06 octobre 2005


Un artiste chinois voit l'art dans le lisier de porc breton

BINIC (Côtes d'Armor) (AFP) - Un "Himalaya" d'excréments de cochons est l'une des "oeuvres d'art" réalisées par le Chinois Mu Yuming en Bretagne, l'une des étapes du tour du monde de cet artiste qui veut ancrer l'art contemporain dans le réel.


Originaire d'une petite ville du Yunnan, sur les contreforts de l'Himalaya, Mu Yuming s'est lancé dans un pari audacieux: intervenir dans 20 lieux différents de la planète. Il séjourne 20 jours dans chaque lieu afin de s'en imprégner et de tirer l'essence d'une performance toujours renouvelée.

Après Kunming, la capitale du Yunnan, Oslo et Amsterdam, avant le Mexique et le Canada, Mu a posé son sac quelques semaines à Binic, port de pêche des Côtes d'Armor, premier département pour la production porcine.

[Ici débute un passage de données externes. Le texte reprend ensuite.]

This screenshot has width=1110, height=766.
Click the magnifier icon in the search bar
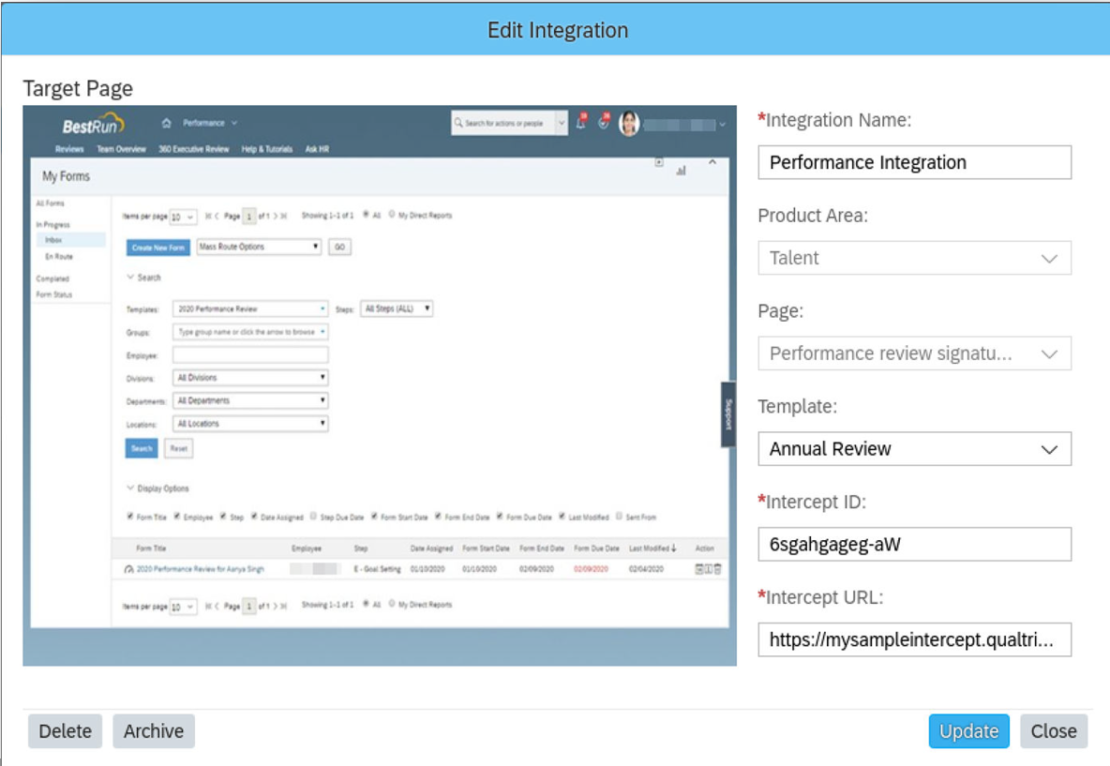[x=458, y=123]
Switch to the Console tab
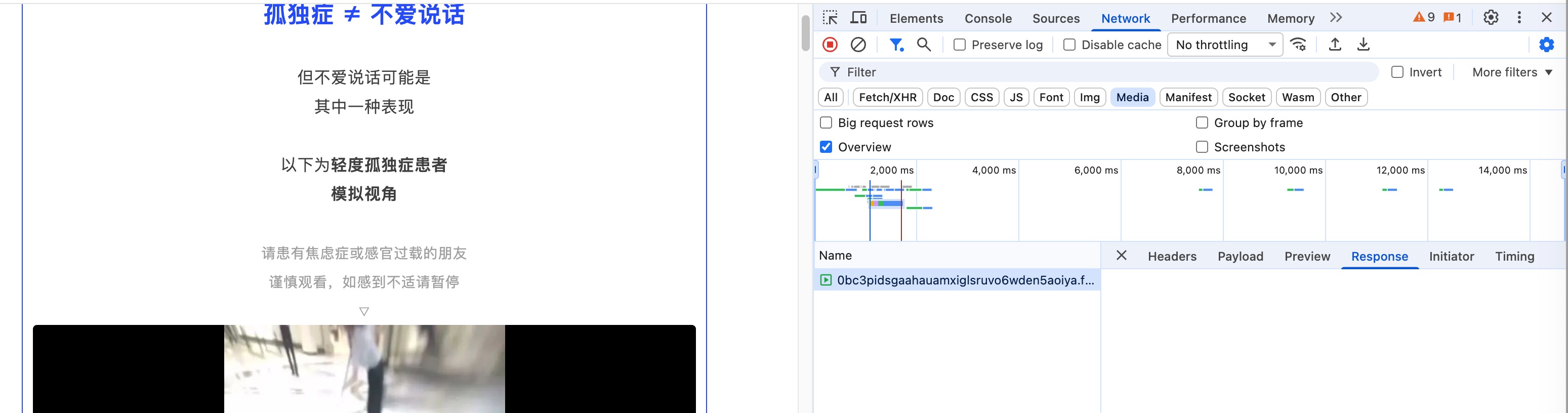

"Clou" de l'exposition multi-supports -vidéo, photos, croquis, carnet de voyage, installation- qu'il y présente jusqu'à dimanche, cet "Himalaya" à l'odeur nauséabonde, s'il peut être perçu comme provocateur, est surtout hautement symbolique d'une région où le porc a apporté, en corollaire avec une certaine aisance, des problèmes environnementaux sans précédent.

"Dire que je renvoie la Bretagne à cette image, ce n'est pas ça du tout. Je ne suis pas là pour critiquer. En Chine, nos problèmes environnementaux sont autrement plus importants que les vôtres", tempère cet artiste en recherche.

"Mais cet "Himalaya" de lisier, les gens en parlent. Ca suscite des débats. Ce n'était pas principalement mon objectif, mais c'est une bonne chose", poursuit-il.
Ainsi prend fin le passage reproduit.